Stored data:
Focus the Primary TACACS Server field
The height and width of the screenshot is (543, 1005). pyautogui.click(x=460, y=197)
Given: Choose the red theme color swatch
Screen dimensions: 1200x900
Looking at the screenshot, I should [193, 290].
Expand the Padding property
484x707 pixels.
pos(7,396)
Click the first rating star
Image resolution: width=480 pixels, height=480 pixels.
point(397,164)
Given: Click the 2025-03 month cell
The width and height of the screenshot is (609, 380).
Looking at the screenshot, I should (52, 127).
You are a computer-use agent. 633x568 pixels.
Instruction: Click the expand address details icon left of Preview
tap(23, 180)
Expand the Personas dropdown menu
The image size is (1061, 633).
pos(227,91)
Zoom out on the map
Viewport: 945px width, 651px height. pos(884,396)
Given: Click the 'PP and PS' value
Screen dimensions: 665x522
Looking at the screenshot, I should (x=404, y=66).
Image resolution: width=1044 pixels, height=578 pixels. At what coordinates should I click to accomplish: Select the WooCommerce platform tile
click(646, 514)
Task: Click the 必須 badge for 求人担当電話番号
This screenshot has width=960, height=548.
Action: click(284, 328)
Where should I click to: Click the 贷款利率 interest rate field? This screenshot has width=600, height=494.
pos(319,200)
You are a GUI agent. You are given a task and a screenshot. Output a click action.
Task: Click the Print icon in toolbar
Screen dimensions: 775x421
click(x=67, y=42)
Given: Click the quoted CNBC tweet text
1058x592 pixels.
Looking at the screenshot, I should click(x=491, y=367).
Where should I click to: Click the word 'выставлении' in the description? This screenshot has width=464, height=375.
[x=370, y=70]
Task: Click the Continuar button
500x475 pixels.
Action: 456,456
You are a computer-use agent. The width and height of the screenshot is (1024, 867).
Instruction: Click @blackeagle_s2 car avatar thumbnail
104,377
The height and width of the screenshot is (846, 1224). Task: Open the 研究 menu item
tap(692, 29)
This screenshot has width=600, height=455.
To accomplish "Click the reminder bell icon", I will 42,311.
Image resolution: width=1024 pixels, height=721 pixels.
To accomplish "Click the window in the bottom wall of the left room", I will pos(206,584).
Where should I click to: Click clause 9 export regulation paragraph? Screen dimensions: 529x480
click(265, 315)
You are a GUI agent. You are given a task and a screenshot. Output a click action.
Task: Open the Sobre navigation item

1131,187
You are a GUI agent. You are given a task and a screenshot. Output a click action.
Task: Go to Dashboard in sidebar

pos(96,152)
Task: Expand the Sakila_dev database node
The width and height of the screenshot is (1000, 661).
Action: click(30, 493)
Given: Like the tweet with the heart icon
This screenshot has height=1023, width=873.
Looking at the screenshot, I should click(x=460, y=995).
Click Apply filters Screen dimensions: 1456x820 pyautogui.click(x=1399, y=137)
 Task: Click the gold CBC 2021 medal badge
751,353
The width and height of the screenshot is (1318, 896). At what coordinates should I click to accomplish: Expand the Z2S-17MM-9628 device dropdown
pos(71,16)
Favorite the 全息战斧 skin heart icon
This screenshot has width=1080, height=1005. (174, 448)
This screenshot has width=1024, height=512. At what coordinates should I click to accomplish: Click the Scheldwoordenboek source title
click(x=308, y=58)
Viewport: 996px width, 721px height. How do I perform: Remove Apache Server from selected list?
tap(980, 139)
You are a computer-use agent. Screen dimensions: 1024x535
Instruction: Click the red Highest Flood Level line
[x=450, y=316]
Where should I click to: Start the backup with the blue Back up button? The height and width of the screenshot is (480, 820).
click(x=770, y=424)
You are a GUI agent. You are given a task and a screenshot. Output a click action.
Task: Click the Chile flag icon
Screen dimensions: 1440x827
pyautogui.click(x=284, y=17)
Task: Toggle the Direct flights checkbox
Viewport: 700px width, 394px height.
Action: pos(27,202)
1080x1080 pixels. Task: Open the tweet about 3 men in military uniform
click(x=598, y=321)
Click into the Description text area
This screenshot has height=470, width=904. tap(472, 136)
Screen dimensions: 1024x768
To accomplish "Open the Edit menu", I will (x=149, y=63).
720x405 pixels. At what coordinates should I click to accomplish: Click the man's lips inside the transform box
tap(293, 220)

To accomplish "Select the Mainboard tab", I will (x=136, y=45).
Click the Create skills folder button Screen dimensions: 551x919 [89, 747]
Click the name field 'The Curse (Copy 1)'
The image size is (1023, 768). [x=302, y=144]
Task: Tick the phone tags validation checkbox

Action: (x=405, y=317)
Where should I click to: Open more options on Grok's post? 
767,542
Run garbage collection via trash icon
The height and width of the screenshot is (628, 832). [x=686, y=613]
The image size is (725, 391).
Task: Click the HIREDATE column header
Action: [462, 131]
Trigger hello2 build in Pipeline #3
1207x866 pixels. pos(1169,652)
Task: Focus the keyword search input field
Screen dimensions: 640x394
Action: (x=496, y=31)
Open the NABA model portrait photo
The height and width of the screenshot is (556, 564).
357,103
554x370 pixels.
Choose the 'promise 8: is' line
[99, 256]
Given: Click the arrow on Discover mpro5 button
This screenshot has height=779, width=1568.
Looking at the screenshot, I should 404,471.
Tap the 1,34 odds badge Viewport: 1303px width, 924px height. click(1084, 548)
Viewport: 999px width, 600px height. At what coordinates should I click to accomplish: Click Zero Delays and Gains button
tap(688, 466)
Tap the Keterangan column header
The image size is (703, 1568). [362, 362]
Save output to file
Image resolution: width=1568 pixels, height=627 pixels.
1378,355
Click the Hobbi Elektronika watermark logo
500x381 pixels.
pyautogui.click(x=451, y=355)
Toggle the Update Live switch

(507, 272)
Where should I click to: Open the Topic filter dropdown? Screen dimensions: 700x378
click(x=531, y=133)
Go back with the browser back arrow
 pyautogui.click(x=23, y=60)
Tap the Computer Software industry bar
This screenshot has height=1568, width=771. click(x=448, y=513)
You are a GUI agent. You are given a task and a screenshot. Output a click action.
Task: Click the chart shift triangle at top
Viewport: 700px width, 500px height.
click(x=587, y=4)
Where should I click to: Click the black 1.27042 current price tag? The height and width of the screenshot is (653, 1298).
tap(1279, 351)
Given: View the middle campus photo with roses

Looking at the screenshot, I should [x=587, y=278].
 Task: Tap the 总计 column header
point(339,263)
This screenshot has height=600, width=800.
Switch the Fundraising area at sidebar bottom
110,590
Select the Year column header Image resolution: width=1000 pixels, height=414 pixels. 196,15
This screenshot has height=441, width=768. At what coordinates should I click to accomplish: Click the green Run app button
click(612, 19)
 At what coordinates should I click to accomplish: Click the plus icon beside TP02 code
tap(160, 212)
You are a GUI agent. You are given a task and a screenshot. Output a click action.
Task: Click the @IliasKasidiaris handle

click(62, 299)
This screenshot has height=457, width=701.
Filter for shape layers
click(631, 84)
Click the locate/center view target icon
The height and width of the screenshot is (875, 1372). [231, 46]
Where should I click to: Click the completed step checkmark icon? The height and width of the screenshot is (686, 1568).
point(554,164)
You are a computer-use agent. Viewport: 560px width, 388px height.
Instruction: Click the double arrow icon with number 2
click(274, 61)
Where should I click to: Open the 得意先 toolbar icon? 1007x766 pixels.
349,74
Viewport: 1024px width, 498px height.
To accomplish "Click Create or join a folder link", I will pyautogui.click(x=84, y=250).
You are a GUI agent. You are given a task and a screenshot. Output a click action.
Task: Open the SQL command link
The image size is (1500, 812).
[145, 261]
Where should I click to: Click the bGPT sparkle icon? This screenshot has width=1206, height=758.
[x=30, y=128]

## EXERCISE INSTRUCTIONS
The lines to retype run from the start of the entries through the line containing "You are a computer-use agent. 633x568 pixels."; reproduce them exactly and add nothing.

## EXERCISE ANSWER
Focus the Primary TACACS Server field
The height and width of the screenshot is (543, 1005). pyautogui.click(x=460, y=197)
Given: Choose the red theme color swatch
Screen dimensions: 1200x900
Looking at the screenshot, I should [193, 290].
Expand the Padding property
484x707 pixels.
pos(7,396)
Click the first rating star
Image resolution: width=480 pixels, height=480 pixels.
point(397,164)
Given: Click the 2025-03 month cell
The width and height of the screenshot is (609, 380).
Looking at the screenshot, I should (52, 127).
You are a computer-use agent. 633x568 pixels.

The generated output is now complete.